To remediate clickjacking risks when using Api Keys in Restify, focus on three areas: secure header configuration, strict CSP, and explicit frame rules. Below are code examples for a Restify server that mitigates clickjacking while keeping Api Key validation intact.

1. Set security headers to prevent framing and control CSP. Use the restify.plugins.secureHeaders plugin and add custom rules to disallow embedding.

const restify = require('restify');
const plugins = restify.plugins;

const server = restify.createServer();

// Use secureHeaders plugin and customize frame and CSP rules
server.use(plugins.secureHeaders({
  contentSecurityPolicy: {
    directives: {
      defaultSrc: ["'self'"],
      scriptSrc: ["'self'", "'unsafe-inline'"],
      styleSrc: ["'self'", "'unsafe-inline'"],
      imgSrc: ["'self'", "data:"],
      connectSrc: ["'self'"],
      frameAncestors: ["'none'"] // Prevents framing by any site
    }
  },
  frameguard: {
    action: 'deny' // Equivalent to X-Frame-Options: DENY
  }
}));

// Example Api Key validation middleware
server.use((req, res, next) => {
  const apiKey = req.headers['x-api-key'];
  const validKeys = new Set(['abc123', 'trusted-key-456']);
  if (!apiKey || !validKeys.has(apiKey)) {
    return res.send(401, { error: 'Invalid Api Key' });
  }
  return next();
});

server.get('/v1/resource', (req, res, next) => {
  res.send({ data: 'protected' });
  return next();
});

server.listen(8080, () => {
  console.log('Server listening on port 8080');
});

2. For clients that make browser requests to Restify APIs, ensure that requests are not susceptible to forged frames.
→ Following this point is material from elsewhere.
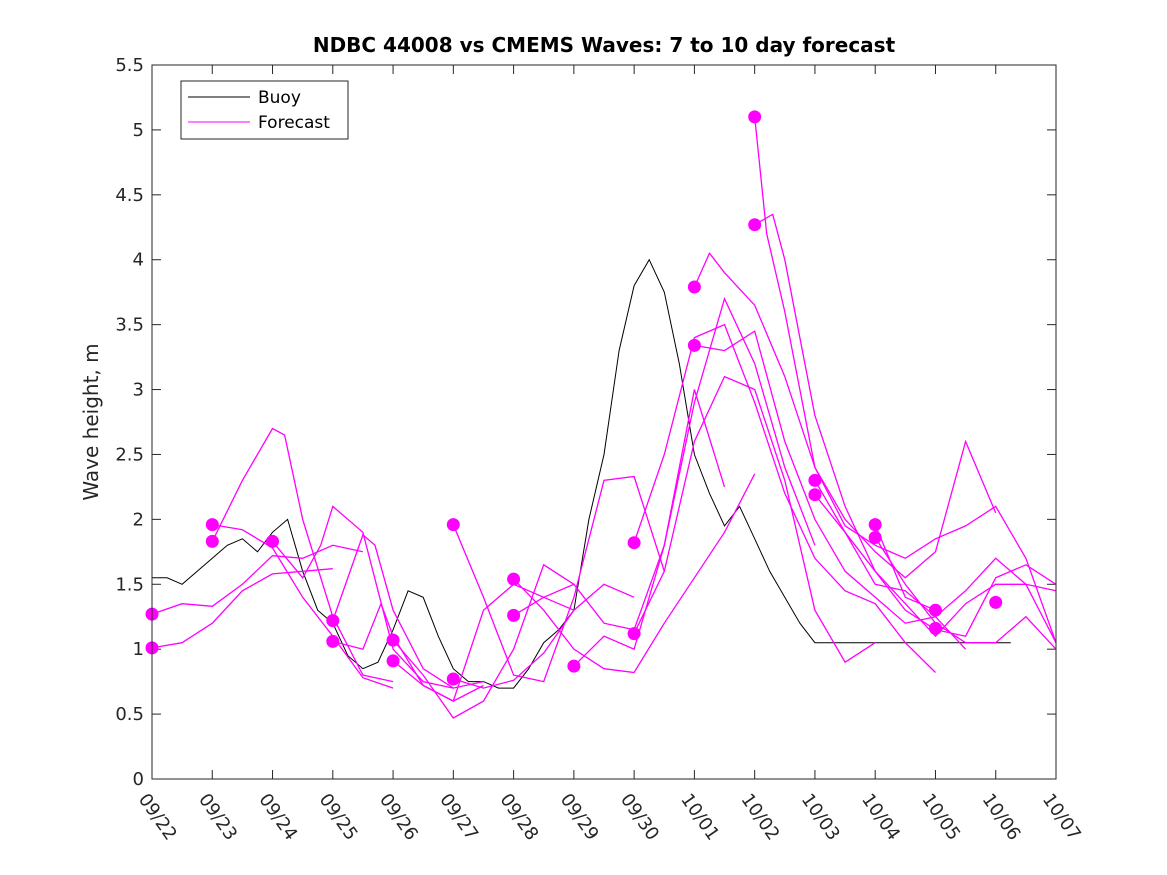 This screenshot has height=875, width=1167. Describe the element at coordinates (138, 650) in the screenshot. I see `y-tick-label: 1` at that location.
Avoid storing Api Keys in JavaScript-accessible storage when possible; instead, use short-lived tokens obtained via a secure backend flow. If you must call the API from the browser, ensure the requesting page sets crossorigin and does not allow arbitrary sites to embed it.
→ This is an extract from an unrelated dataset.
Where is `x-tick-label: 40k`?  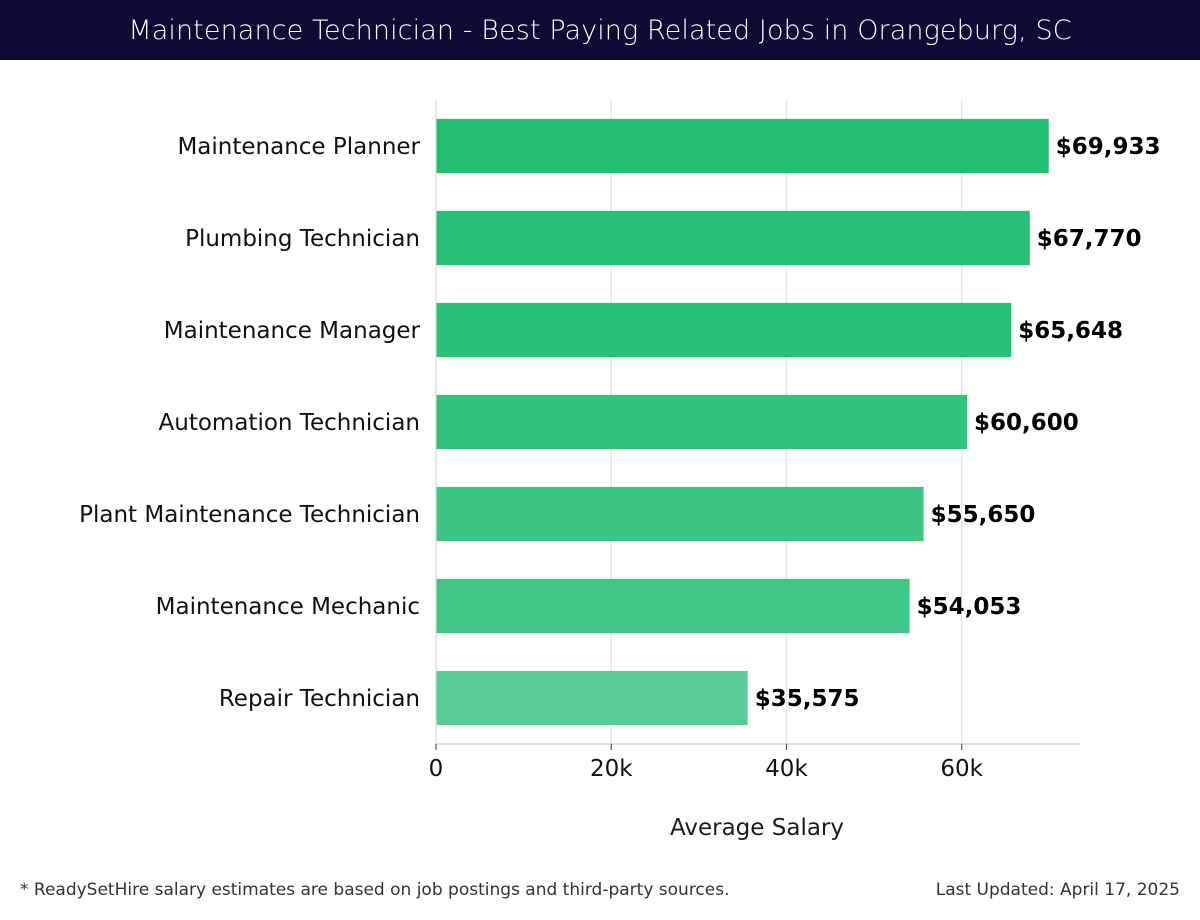 x-tick-label: 40k is located at coordinates (786, 769).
<!-- Safe client-side fetch example -->
<script>
  fetch('https://api.example.com/v1/resource', {
    method: 'GET',
    headers: {
      'x-api-key': 'abc123'
    },
    mode: 'same-origin' // or 'cors' with proper server headers
  }).then(response => response.json())
    .then(data => console.log(data));
</script>

3. Combine CSP frame-ancestors with server-side validation. If you serve HTML views from Restify, explicitly define who can embed your pages. Avoid using permissive CSP values when authentication is involved.
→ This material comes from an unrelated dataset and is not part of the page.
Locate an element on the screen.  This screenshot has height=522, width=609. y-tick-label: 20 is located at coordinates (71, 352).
server.use((req, res, next) => {
  res.setHeader('Content-Security-Policy', "default-src 'self'; frame-ancestors 'none'");
  return next();
});

By layering secure headers, strict CSP, and explicit Api Key validation, you reduce the attack surface for clickjacking while preserving the utility of Api Keys in Restify services. Remember that clickjacking defenses complement, but do not replace, proper authentication and authorization checks at the endpoint level.